Moreover, in the 1940s, physicians started diagnosing rural infants with methemoglobinemia (a condition where the blood has a poor ability to carry oxygen). As it turns out, fertilizers containing the synthetically created nitrate were leaching into the ground water and eventually into community aquifers. Thus, bottle fed infants were prone to consuming water with high nitrate levels, which triggered methemoglobinemia³.

In addition, bacteria in nature use the nitrogen-compounds present in fertilizers to produce large amounts of nitrous oxide. Not only does nitrous oxide destroy ozone in the stratosphere that protects us from harmful UV rays, but it is also an extremely potent greenhouse gas, trapping 300 times more heat per molecule than does carbon dioxide². In addition to its contribution to climate change, nitrous oxide is also a major contributor in creating smog. Smog is known to trigger asthma attacks, aggravate chronic lung diseases (e.g emphysema and bronchitis), and damage the lining of the lungs⁵.

In an attempt to mitigate these delayed consequences of the Haber-Bosch process, the UNEP (United Nations Environment Programme) proposed the idea of “20:20 for 2020”. The goal of the proposal is to increase the efficiency of nitrogen use by 20%, while decreasing the annual use of nitrogen by 20 million tons by the year 2020².

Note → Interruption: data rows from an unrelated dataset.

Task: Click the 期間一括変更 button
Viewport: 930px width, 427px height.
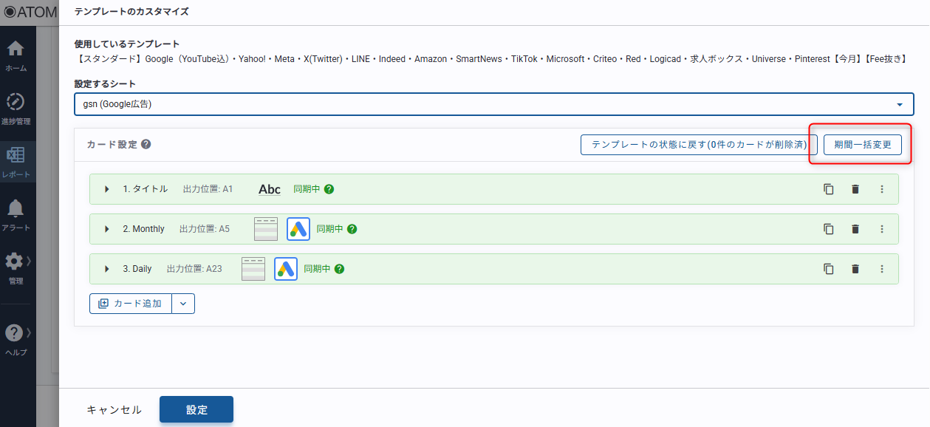Action: pyautogui.click(x=862, y=145)
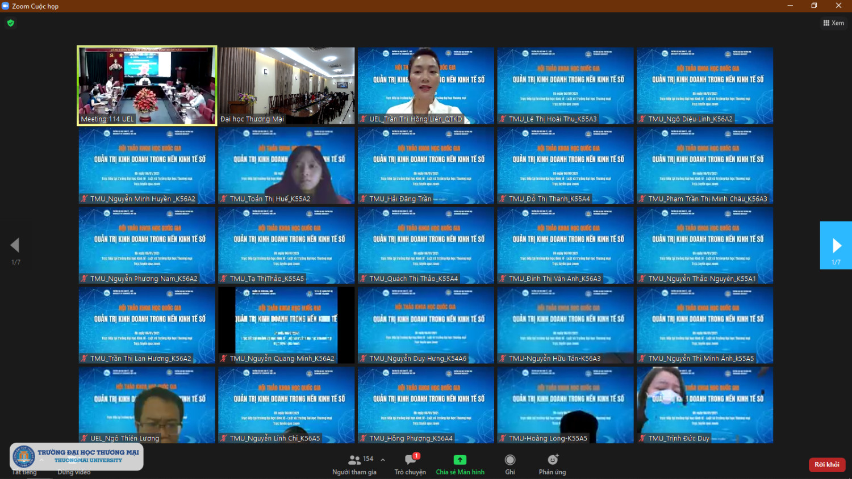This screenshot has width=852, height=479.
Task: Toggle mute with the Tắt tiếng button
Action: point(24,472)
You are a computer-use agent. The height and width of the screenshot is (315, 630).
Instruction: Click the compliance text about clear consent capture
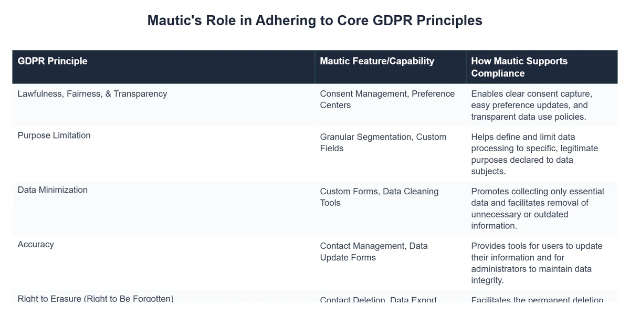[x=537, y=105]
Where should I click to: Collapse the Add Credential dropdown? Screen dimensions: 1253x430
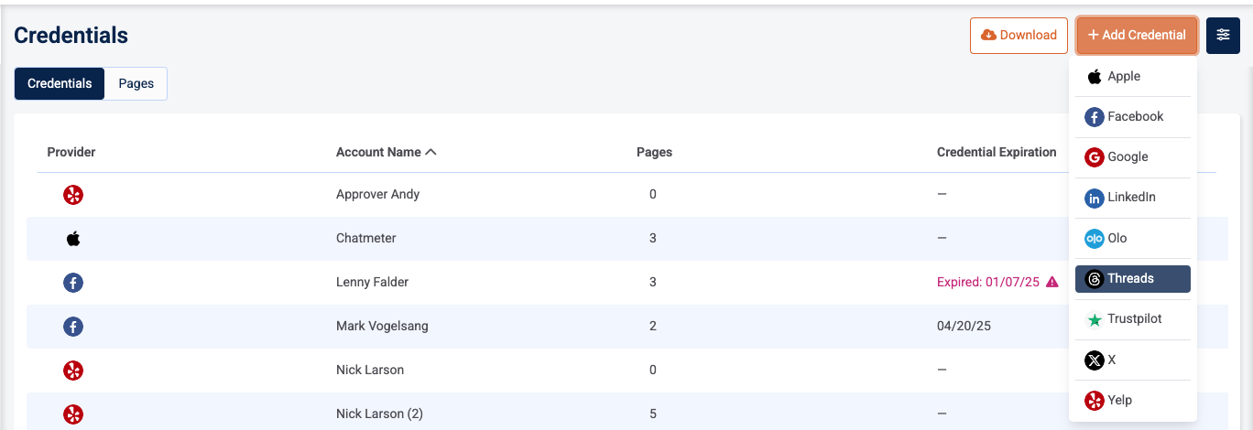[x=1137, y=36]
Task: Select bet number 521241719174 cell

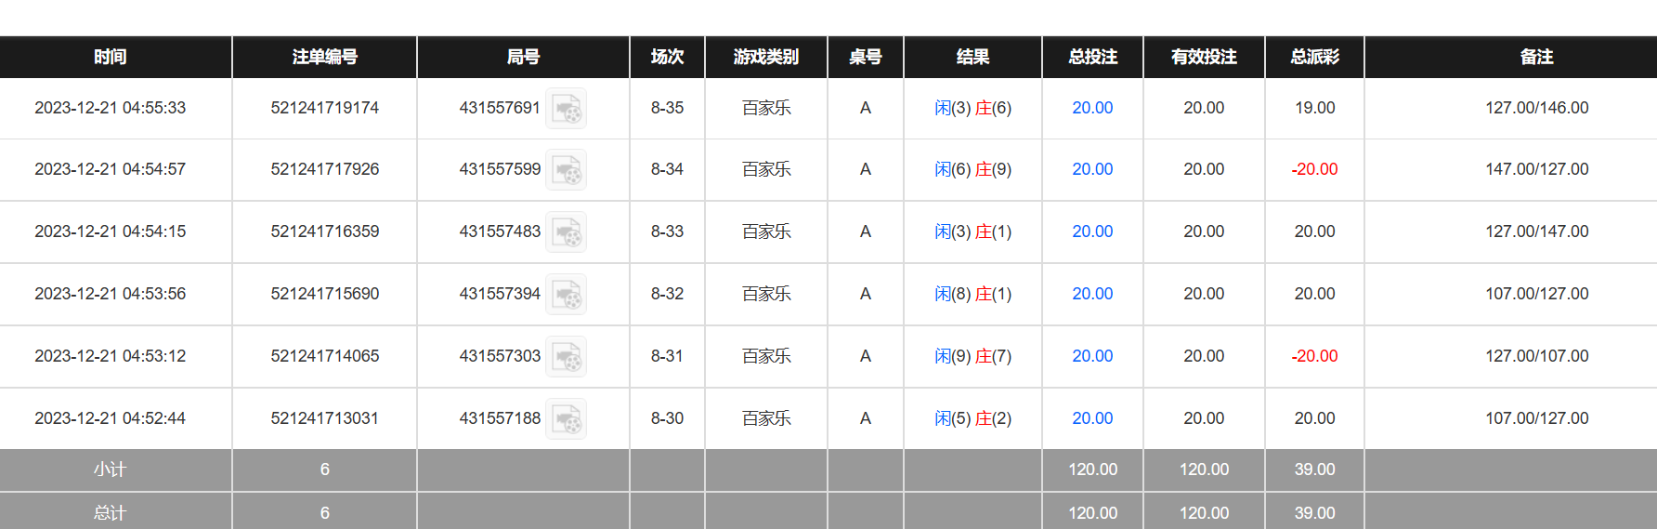Action: (x=324, y=108)
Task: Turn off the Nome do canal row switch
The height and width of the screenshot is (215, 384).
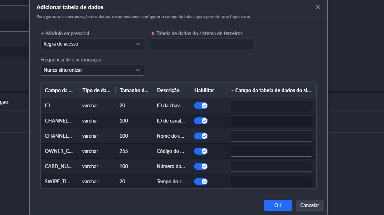Action: click(201, 136)
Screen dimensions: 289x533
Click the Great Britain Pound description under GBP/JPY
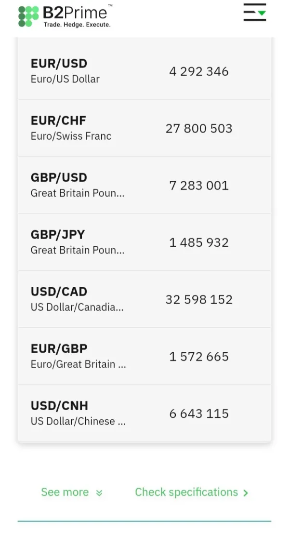(x=77, y=250)
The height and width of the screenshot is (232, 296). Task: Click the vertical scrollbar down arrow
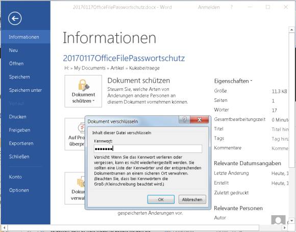click(x=291, y=220)
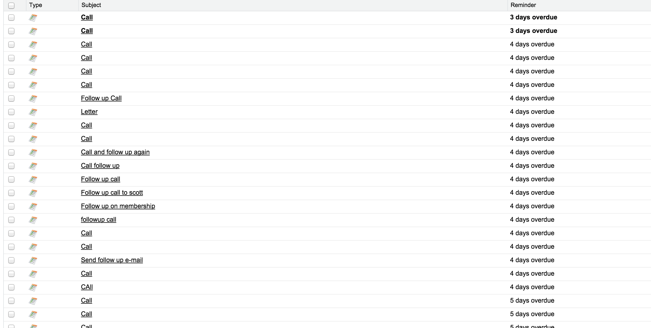Image resolution: width=651 pixels, height=328 pixels.
Task: Open the Call and follow up again task
Action: (x=115, y=152)
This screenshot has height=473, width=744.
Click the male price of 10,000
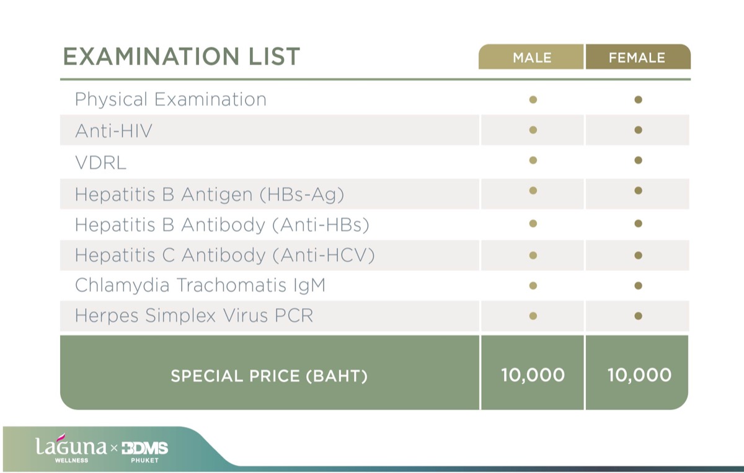click(533, 375)
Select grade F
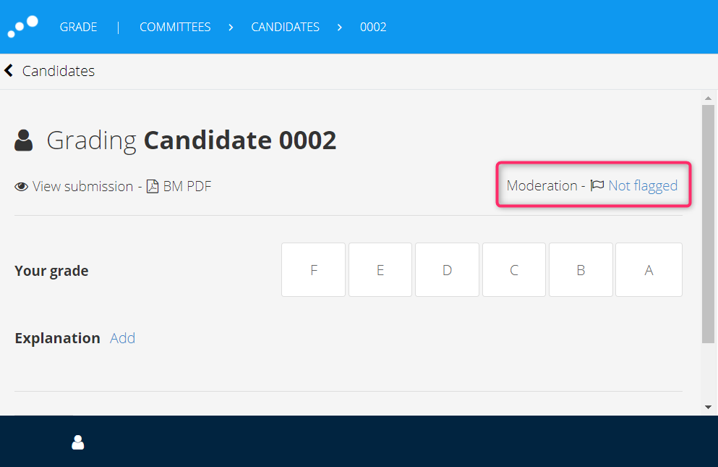Screen dimensions: 718x467 [313, 270]
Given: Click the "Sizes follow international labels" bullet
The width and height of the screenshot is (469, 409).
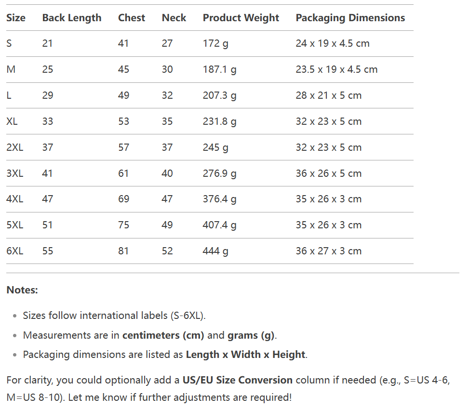Looking at the screenshot, I should 114,316.
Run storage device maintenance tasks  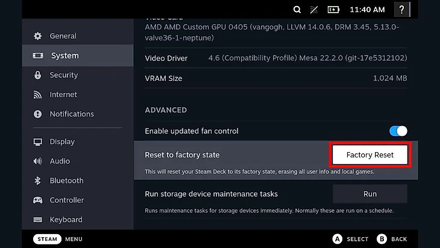click(370, 194)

In order to achieve this goal, UNEP suggests that farmers be provided tools to measure their nitrogen efficiency which will allow them to use nitrogen based fertilizers more efficiently. For example, using little ploughing, controlling soil erosion, and planting winter cover crops, are a few ways to reduce nitrogen loss². It is also suggested that we, as a global community, reduce the consumption of livestock fed crops grown with nitrogen fertilizers².

However, given that the world population could reach 10.5 billion by 20502, reducing global consumption of agricultural products is an unreasonable goal to reach ². It seems as though improving the efficiency of nitrogen fertilizers is the most reasonable solution to counter the effects of the Haber-Bosch process. However, even this is quite ambitious. Farmers depend on fertilizer use for their livelihood and under-application can have huge costs – in terms of profitability, over-applying is safer than under-applying².

And so it stands that one of the world’s most influential innovations is causing unprecedented consequences. Awareness is a fundamental step towards a healthier planet. An informed society will allow for the development of initiatives, campaigns, and additional research directed at reducing the harmful effects of synthesized nitrogen and developing new ways to feed our rapidly growing planet. Since there is a vast range of agricultural practices, lifestyles, and values, one single solution will not supplement the Haber-Bosch process. Instead, we need to develop context-specific alternatives⁷. However, those working with nitrogen products, such as farmers, play a critical role in reducing the harmful effects of the Haber-Bosch process. It is crucial that awareness within this group be made priority. The power to improve nitrogen efficiency lies with them. Nevertheless, one question remains: is it even possible to support a vast and growing population while retaining our health and our environment’s health, or must we make a sacrifice to live?